• **Prompt**:
Write out exactly the lines of the material below, beginning at the top and ending at the line that contains "Task: Open the Downloads panel".

• **Input data**:
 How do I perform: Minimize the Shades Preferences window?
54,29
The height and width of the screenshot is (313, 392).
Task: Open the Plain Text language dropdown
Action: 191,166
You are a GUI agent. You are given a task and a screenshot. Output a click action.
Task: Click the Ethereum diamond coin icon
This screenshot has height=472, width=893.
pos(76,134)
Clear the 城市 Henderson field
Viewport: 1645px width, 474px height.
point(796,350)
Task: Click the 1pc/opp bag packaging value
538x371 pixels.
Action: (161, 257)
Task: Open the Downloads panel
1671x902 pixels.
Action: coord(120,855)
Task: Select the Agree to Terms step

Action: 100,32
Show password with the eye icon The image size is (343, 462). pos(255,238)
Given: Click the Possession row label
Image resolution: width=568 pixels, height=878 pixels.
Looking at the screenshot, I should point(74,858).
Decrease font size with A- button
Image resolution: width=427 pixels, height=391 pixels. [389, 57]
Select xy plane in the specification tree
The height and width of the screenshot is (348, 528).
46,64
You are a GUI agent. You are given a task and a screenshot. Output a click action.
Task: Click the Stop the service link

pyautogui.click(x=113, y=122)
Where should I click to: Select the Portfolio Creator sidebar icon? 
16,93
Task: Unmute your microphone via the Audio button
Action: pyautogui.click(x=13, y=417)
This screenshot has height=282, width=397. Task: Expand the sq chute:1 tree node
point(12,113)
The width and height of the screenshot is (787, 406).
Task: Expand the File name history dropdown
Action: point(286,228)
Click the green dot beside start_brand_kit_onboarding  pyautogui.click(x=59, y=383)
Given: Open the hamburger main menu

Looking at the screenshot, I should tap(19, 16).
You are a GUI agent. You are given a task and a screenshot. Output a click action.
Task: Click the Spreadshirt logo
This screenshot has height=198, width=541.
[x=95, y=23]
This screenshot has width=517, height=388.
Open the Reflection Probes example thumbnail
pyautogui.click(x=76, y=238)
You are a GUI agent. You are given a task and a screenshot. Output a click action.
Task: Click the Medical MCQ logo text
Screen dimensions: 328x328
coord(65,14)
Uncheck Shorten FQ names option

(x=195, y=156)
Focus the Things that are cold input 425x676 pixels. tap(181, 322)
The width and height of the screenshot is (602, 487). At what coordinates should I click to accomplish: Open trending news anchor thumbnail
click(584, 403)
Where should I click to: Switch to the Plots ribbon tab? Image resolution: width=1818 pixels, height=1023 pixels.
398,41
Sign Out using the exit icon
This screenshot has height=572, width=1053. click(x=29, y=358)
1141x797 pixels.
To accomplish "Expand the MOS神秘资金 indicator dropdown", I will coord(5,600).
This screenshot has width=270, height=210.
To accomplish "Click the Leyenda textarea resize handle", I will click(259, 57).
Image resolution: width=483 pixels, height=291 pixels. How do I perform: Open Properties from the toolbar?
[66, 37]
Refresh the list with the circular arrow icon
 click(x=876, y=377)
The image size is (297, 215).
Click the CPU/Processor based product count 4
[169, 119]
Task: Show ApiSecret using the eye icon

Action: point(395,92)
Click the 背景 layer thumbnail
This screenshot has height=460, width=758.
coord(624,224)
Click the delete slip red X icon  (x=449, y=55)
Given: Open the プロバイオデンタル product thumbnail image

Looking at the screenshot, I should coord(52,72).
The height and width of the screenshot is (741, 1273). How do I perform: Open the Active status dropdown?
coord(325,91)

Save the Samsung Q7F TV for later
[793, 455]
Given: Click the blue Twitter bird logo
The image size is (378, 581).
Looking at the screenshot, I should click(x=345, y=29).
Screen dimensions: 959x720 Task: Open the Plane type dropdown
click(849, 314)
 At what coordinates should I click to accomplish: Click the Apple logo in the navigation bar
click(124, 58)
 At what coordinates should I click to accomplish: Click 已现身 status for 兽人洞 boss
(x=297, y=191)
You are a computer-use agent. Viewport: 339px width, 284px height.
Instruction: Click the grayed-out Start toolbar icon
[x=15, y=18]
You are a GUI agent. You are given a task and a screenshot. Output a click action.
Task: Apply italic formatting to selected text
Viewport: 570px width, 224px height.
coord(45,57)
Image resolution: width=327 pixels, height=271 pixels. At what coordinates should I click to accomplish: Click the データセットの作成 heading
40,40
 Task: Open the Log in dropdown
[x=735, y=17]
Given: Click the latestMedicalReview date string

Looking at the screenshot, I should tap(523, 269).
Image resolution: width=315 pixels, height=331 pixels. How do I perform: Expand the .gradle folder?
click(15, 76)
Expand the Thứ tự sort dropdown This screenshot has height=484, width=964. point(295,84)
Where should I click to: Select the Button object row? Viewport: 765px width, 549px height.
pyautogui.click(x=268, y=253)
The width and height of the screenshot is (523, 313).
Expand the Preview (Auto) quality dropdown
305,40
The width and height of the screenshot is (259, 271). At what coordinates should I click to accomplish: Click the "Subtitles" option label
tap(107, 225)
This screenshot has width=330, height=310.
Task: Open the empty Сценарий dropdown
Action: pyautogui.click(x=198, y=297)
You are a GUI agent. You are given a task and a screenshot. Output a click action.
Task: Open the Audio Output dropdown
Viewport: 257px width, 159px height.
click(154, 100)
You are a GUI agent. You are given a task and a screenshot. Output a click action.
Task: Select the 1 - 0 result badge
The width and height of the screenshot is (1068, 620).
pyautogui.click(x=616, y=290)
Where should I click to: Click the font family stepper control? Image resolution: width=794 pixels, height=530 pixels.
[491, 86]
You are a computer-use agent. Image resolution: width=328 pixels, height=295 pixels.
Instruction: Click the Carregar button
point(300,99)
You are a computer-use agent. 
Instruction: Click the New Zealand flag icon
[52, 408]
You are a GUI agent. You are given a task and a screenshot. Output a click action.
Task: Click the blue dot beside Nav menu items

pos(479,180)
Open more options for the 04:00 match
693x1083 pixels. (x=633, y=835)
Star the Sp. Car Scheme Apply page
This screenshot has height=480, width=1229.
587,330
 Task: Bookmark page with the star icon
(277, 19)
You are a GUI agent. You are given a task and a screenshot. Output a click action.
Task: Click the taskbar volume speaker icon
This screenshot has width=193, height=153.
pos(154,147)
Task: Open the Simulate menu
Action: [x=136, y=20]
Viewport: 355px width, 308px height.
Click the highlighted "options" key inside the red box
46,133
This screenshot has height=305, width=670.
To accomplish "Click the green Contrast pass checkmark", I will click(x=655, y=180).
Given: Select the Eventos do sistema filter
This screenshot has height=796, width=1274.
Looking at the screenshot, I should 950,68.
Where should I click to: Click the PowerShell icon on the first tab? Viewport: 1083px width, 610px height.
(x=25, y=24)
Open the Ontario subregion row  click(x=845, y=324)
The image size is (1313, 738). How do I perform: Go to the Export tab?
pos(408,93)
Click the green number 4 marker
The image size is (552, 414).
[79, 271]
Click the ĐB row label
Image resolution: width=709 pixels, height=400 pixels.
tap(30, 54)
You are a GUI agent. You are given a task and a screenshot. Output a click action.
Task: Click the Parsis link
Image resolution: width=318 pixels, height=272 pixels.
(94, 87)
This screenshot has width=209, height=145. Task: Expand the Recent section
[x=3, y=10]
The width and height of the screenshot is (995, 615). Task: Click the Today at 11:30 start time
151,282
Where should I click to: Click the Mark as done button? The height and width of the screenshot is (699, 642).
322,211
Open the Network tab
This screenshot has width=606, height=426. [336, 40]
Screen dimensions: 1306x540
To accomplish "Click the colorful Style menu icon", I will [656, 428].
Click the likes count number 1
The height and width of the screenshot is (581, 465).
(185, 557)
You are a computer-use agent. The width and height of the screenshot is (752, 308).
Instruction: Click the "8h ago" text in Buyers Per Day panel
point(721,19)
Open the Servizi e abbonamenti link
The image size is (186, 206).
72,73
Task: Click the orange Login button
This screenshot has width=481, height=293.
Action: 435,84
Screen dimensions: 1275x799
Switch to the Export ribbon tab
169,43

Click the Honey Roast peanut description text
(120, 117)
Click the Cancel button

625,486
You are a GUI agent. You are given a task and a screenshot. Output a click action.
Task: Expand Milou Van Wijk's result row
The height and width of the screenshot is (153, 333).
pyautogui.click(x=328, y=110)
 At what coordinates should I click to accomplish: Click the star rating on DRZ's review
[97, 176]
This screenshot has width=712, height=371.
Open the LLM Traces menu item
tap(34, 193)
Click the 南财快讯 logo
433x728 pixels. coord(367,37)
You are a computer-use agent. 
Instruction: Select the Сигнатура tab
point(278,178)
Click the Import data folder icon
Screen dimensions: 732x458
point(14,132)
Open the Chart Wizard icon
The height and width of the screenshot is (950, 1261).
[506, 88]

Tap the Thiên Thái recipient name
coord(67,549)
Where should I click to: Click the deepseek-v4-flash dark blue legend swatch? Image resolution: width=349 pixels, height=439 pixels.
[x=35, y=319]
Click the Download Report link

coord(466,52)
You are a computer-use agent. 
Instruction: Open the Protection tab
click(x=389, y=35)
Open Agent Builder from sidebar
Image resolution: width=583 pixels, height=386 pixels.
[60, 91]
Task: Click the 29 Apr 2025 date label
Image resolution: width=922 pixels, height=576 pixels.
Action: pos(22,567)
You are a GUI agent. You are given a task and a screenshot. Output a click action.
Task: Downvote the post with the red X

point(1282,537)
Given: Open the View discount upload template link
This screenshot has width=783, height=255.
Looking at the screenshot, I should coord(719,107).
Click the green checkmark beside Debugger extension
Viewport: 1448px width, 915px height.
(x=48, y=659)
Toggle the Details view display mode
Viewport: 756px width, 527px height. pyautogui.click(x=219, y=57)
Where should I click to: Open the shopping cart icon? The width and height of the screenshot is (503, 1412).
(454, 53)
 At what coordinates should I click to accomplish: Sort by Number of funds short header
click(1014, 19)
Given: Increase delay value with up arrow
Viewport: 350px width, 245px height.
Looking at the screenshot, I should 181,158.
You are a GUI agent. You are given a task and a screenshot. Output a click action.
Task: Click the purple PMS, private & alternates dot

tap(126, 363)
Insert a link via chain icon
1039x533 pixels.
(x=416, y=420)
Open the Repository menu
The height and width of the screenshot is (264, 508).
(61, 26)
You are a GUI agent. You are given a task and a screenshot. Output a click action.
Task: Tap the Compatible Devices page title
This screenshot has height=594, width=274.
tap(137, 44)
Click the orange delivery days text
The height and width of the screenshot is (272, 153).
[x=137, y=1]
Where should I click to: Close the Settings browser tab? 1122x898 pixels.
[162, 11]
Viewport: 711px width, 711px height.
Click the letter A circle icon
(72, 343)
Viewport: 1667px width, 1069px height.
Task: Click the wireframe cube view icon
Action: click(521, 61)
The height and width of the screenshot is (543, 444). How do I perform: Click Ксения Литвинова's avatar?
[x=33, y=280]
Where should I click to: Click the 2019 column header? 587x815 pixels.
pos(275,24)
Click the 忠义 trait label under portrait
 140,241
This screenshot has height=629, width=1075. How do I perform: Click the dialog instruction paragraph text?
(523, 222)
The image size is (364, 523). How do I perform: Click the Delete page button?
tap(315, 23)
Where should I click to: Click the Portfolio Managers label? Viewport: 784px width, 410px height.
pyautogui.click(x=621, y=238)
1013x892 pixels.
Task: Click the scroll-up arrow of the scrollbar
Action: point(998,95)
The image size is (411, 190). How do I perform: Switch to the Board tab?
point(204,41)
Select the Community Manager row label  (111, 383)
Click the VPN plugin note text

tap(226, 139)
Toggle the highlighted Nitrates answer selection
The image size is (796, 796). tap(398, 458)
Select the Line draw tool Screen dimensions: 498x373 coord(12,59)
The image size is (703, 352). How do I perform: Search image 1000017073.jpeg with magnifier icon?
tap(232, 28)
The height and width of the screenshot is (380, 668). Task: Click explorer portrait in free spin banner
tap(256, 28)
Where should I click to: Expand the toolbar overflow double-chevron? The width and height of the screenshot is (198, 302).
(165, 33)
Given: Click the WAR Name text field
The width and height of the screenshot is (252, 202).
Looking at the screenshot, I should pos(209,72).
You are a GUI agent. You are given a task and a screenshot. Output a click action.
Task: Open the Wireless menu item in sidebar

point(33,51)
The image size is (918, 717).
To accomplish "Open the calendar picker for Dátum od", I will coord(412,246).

• **Solution to this problem**:
 How do I perform: Minimize the Shades Preferences window?
54,29
The height and width of the screenshot is (313, 392).
Task: Open the Plain Text language dropdown
Action: 191,166
You are a GUI agent. You are given a task and a screenshot. Output a click action.
Task: Click the Ethereum diamond coin icon
This screenshot has height=472, width=893.
pos(76,134)
Clear the 城市 Henderson field
Viewport: 1645px width, 474px height.
point(796,350)
Task: Click the 1pc/opp bag packaging value
538x371 pixels.
Action: (161, 257)
Task: Open the Downloads panel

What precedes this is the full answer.